Data extracted from a collection:
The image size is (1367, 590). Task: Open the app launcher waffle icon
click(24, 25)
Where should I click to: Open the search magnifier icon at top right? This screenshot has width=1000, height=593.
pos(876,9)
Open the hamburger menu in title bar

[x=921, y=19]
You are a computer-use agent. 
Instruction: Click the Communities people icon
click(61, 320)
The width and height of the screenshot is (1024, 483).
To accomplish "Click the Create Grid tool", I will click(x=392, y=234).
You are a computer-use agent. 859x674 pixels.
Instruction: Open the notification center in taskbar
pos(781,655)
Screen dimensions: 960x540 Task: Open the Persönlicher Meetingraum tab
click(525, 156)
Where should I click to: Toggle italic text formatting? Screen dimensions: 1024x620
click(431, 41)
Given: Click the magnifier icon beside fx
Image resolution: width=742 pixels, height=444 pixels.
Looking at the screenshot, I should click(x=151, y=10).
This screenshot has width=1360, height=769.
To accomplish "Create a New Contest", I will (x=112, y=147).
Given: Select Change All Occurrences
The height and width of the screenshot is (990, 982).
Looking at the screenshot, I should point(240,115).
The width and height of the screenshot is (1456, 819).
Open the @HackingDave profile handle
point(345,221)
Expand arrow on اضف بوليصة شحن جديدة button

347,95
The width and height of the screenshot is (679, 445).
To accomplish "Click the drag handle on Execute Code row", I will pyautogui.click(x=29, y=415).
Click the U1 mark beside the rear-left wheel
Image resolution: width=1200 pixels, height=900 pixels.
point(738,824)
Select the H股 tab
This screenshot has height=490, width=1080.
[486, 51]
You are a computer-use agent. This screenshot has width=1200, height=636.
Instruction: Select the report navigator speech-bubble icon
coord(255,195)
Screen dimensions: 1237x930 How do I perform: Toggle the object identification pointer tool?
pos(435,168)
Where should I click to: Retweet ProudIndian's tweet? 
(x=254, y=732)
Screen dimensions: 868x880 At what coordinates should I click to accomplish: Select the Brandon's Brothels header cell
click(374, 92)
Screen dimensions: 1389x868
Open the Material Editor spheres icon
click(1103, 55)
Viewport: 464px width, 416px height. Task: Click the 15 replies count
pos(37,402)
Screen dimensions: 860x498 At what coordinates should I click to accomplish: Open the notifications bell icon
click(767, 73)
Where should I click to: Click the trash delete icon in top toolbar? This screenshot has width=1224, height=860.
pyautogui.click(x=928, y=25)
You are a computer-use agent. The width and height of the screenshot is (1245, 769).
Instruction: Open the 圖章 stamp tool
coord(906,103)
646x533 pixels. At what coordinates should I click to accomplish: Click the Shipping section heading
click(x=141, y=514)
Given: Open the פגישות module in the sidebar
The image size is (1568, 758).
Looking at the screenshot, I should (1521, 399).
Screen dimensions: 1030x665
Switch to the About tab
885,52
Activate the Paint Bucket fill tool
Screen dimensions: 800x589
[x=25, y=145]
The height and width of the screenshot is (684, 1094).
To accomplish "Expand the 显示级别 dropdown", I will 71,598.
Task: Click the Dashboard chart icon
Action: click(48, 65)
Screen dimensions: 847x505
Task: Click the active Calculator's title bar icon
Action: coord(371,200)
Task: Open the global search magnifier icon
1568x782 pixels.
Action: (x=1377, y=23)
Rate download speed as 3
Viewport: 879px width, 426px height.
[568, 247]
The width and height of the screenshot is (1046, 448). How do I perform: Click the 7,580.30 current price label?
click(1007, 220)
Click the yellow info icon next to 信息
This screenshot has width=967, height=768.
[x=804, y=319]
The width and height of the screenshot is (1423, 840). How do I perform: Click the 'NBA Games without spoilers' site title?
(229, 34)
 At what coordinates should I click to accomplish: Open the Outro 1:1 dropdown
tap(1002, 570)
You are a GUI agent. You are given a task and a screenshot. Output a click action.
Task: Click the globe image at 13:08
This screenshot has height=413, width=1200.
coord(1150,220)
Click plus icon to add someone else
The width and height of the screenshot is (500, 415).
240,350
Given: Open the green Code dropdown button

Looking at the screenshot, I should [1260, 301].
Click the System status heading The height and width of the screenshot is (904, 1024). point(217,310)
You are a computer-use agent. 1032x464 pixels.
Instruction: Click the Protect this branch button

**ASSIGNMENT:** Repeat the data in its entirety, exactly as written.

**ANSWER TO THIS TASK:**
The image size is (1367, 590). Task: Open the app launcher waffle icon
click(24, 25)
Where should I click to: Open the search magnifier icon at top right? This screenshot has width=1000, height=593.
pos(876,9)
Open the hamburger menu in title bar

[x=921, y=19]
You are a computer-use agent. 
Instruction: Click the Communities people icon
click(61, 320)
The width and height of the screenshot is (1024, 483).
To accomplish "Click the Create Grid tool", I will click(x=392, y=234).
You are a computer-use agent. 859x674 pixels.
Instruction: Open the notification center in taskbar
pos(781,655)
Screen dimensions: 960x540 Task: Open the Persönlicher Meetingraum tab
click(525, 156)
Where should I click to: Toggle italic text formatting? Screen dimensions: 1024x620
click(431, 41)
Given: Click the magnifier icon beside fx
Image resolution: width=742 pixels, height=444 pixels.
Looking at the screenshot, I should click(x=151, y=10).
This screenshot has width=1360, height=769.
To accomplish "Create a New Contest", I will (x=112, y=147).
Given: Select Change All Occurrences
The height and width of the screenshot is (990, 982).
Looking at the screenshot, I should point(240,115).
The width and height of the screenshot is (1456, 819).
Open the @HackingDave profile handle
point(345,221)
Expand arrow on اضف بوليصة شحن جديدة button

347,95
The width and height of the screenshot is (679, 445).
To accomplish "Click the drag handle on Execute Code row", I will pyautogui.click(x=29, y=415).
Click the U1 mark beside the rear-left wheel
Image resolution: width=1200 pixels, height=900 pixels.
point(738,824)
Select the H股 tab
This screenshot has height=490, width=1080.
[486, 51]
You are a computer-use agent. This screenshot has width=1200, height=636.
Instruction: Select the report navigator speech-bubble icon
coord(255,195)
Screen dimensions: 1237x930 How do I perform: Toggle the object identification pointer tool?
pos(435,168)
Where should I click to: Retweet ProudIndian's tweet? 
(x=254, y=732)
Screen dimensions: 868x880 At what coordinates should I click to accomplish: Select the Brandon's Brothels header cell
click(374, 92)
Screen dimensions: 1389x868
Open the Material Editor spheres icon
click(1103, 55)
Viewport: 464px width, 416px height. Task: Click the 15 replies count
pos(37,402)
Screen dimensions: 860x498 At what coordinates should I click to accomplish: Open the notifications bell icon
click(767, 73)
Where should I click to: Click the trash delete icon in top toolbar? This screenshot has width=1224, height=860.
pyautogui.click(x=928, y=25)
You are a computer-use agent. The width and height of the screenshot is (1245, 769).
Instruction: Open the 圖章 stamp tool
coord(906,103)
646x533 pixels. At what coordinates should I click to accomplish: Click the Shipping section heading
click(x=141, y=514)
Given: Open the פגישות module in the sidebar
The image size is (1568, 758).
Looking at the screenshot, I should (1521, 399).
Screen dimensions: 1030x665
Switch to the About tab
885,52
Activate the Paint Bucket fill tool
Screen dimensions: 800x589
[x=25, y=145]
The height and width of the screenshot is (684, 1094).
To accomplish "Expand the 显示级别 dropdown", I will 71,598.
Task: Click the Dashboard chart icon
Action: click(48, 65)
Screen dimensions: 847x505
Task: Click the active Calculator's title bar icon
Action: coord(371,200)
Task: Open the global search magnifier icon
1568x782 pixels.
Action: (x=1377, y=23)
Rate download speed as 3
Viewport: 879px width, 426px height.
[568, 247]
The width and height of the screenshot is (1046, 448). How do I perform: Click the 7,580.30 current price label?
click(1007, 220)
Click the yellow info icon next to 信息
This screenshot has width=967, height=768.
[x=804, y=319]
The width and height of the screenshot is (1423, 840). How do I perform: Click the 'NBA Games without spoilers' site title?
(229, 34)
 At what coordinates should I click to accomplish: Open the Outro 1:1 dropdown
tap(1002, 570)
You are a GUI agent. You are given a task and a screenshot. Output a click action.
Task: Click the globe image at 13:08
This screenshot has height=413, width=1200.
coord(1150,220)
Click plus icon to add someone else
The width and height of the screenshot is (500, 415).
240,350
Given: Open the green Code dropdown button

Looking at the screenshot, I should [1260, 301].
Click the System status heading The height and width of the screenshot is (904, 1024). point(217,310)
You are a computer-use agent. 1032x464 pixels.
Instruction: Click the Protect this branch button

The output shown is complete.